What now?

Feet in the water, heads on land
(Spetember 2016, holiday in Brittany)

Regular readers of this website have probably given up trying to find out what happened to us at the end of our over three years of travel. The intervening period was turbulent in every respect. It simply wasn't possible to post a clear image because things changed so often. For this reason we preferred to do what had to be done and only now to present the update. Joachim and I are working again. I'm a strategic consultant in an agency for packaging design and Joachim is a project manager for an interior design company. PAGENA was sold.

We're often asked if this is difficult for us. No - not at all - that's exactly what we wanted. We had a fantastic time full of wonderful experiences which we still often wallow in. However, it's the same with travel as it is with everything else: when something special becomes normality than it loses its attraction.


And anyway, there are so many other attractions both here in Germany and abroad in Europe that we are now enjoying them to the full, especially now that we have done without them for so many years.

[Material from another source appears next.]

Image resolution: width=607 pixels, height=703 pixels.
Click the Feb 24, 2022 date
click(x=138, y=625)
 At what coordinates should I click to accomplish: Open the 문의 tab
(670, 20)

Not least, the biggest renewed achievement is direct contact to our friends and family.


This is because one of the important realisations which came out of the journey and the time after it is the importance of "fellowship". In our time which is characterised by the assertion of individuals in a competitive environment the value enjoyed by "fellowship" is becoming less and less in our opinion and we consider that to be alarming, especially after our journey.

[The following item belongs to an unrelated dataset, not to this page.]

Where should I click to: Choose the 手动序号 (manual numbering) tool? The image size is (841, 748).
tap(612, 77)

People who subject themselves to situations outside everyday life as blue water cruisers together with a small group of like-minded people often find, for example in radio conversations, considerable solidarity and support at the anchorages or in the harbour. Although you hardly know some of the people, nobody is ever alone (unless somebody absolutely wants that to be the case). People who have experienced this immediate readiness to help will never forget it. Of course this does not just apply to sailors, but is also experienced by mountaineers, climbers, and all the other possible clubs. But is it not the case that most clubs are now suffering from a lack of new blood? By the way, the membership meeting will be deciding on the future of the small "Coplare e.V." association this autumn,  but that's not the result of a lack of new blood. The main task of the members, which was to control the donations presented to the association, simply has come to it's end.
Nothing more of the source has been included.